Les équipes de la conservation-restauration des oeuvres du musée du Quai Branly - Jacques Chirac en plein travail de dégrafage de la toile éthiopienne de l'église d'Abba Antonios de Gondar.

En mai dernier, plusieurs peintures du XVIIe siècle ont dû être retirées des collections du musée du quai Branly pour des raisons de conservation. Installées depuis l’ouverture du musée, ces toiles d’origine éthiopienne vont bientôt céder leur place à un ensemble de neuf peintures récemment restaurées. Une occasion de s’interroger sur la spoliation des biens culturels à l’époque coloniale.

Lundi 15 mai, 9 h 30, jour de fermeture au musée du quai Branly – Jacques Chirac. À l’étage des collections permanentes, c’est l’effervescence. Une dizaine de personnes s’affairent autour d’un châssis posé au sol. Une peinture monumentale de près de six mètres de long est en cours de démontage. Prochaine destination ? Morangis, siège des réserves du musée. 

Les équipes de la conservation-restauration des collections du musée du quai Branly - Jacques Chirac retirent les agrafes d'une toile éthiopienne en cours de démontage. Lundi 15 mai 2023.
Musée du quai Branly. Démontage de la peinture éthiopienne « Rois et Prophètes » originaire de l’église Abba Antonios de Gondar. Jeudi 15 mai 2023 © D.R.

Exposée depuis 2006, la toile du XVIIe siècle originaire de l’église Abba Antonios à Gondar, en Éthiopie, vit ses derniers moments dans la lumière. Le tableau, où figurent quatre rois de l’Ancien Testament – David, Salomon, Ézéchias et Josias – ainsi que quinze prophètes, est retiré pour des raisons de conservation préventive. L’objectif ? Anticiper les risques d’altération dont il pourrait souffrir. Trois autres peintures doivent suivre le même chemin vers l’ombre. Retour sur cette délicate opération de démontage.

Du troc ?

Ces peintures, exposées depuis l’ouverture du musée en 2006, sont originaires d’Éthiopie.
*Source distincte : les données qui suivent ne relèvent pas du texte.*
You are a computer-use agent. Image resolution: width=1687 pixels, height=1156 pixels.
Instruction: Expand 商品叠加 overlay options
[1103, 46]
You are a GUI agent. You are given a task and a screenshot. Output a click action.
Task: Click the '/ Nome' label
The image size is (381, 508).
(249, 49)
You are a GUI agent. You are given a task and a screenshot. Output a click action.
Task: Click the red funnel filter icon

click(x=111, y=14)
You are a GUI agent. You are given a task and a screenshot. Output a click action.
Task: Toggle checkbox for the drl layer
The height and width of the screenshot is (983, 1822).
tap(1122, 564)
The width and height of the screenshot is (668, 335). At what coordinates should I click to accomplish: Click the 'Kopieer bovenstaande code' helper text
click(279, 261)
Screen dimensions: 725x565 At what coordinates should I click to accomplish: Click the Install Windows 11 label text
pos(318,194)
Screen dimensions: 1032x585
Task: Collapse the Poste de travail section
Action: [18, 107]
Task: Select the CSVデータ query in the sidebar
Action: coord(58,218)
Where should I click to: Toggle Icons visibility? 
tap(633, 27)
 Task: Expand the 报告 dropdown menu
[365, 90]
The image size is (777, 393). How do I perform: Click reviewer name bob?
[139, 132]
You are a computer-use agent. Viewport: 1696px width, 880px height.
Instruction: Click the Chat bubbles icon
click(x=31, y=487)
Elles ont été saisies en 1932 lors de l’expédition scientifique Dakar-Djibouti. 

À son arrivée à Gondar, au nord-ouest du pays, le chef de mission, Marcel Griaule, découvre l’église en ruine d’Abba Antonios et négocie avec le clergé la réfection du bâtiment ainsi que l’échange des peintures du XVIIe siècle contre des copies qui sont réalisées sur place par le peintre Gaston-Louis Roux. 

C’est probablement la bonne tenue de ces dernières – exécutées à l’huile, une technique louée pour sa résistance aux intempéries – qui décide les religieux d’Abba Antonios de laisser Marcel Griaule et son équipe enlever les originaux. 60 m2 de toile seront ainsi démarouflés des murs de l’église. 

La rotation d’œuvres : un travail d’équipe

Caisses en bois, rouleaux de papier bulle, outils jonchant le sol… Un véritable chantier prend place autour de la boîte n° 29. Dans ce recoin du musée à l’extrémité des collections d’Afrique, les équipes de la conservation-restauration, genoux au sol, dévissent un pan de polycarbonate protégeant la toile de la poussière et des manipulations. 

Autour d’Elsa Debiesse, chargée de la conservation-restauration, d’Anaïs Leclercq, restauratrice, de Camille Antarieu et de Pierre-Alexis Kimmel, régisseurs, une équipe de petites mains s’attèle au dégrafage de la toile. Une centaine d’attaches à retirer, une par une : « On ne pensait pas qu’il y en aurait autant ! » L’opération terminée, ce sera au personnel de l’entreprise LP Art, spécialisée dans le transport d’œuvres, d’empaqueter le tout sur un mandrin créé sur mesure, et de l’acheminer vers les réserves du musée. 

Des collections permanentes à durée limitée

Si elles font partie des collections permanentes, certaines œuvres, comme celles qui sont composées de matières organiques, ont une durée d’exposition limitée. C’est le cas de ces fresques éthiopiennes réalisées à la cire, sensibles à la lumière et à l’humidité. 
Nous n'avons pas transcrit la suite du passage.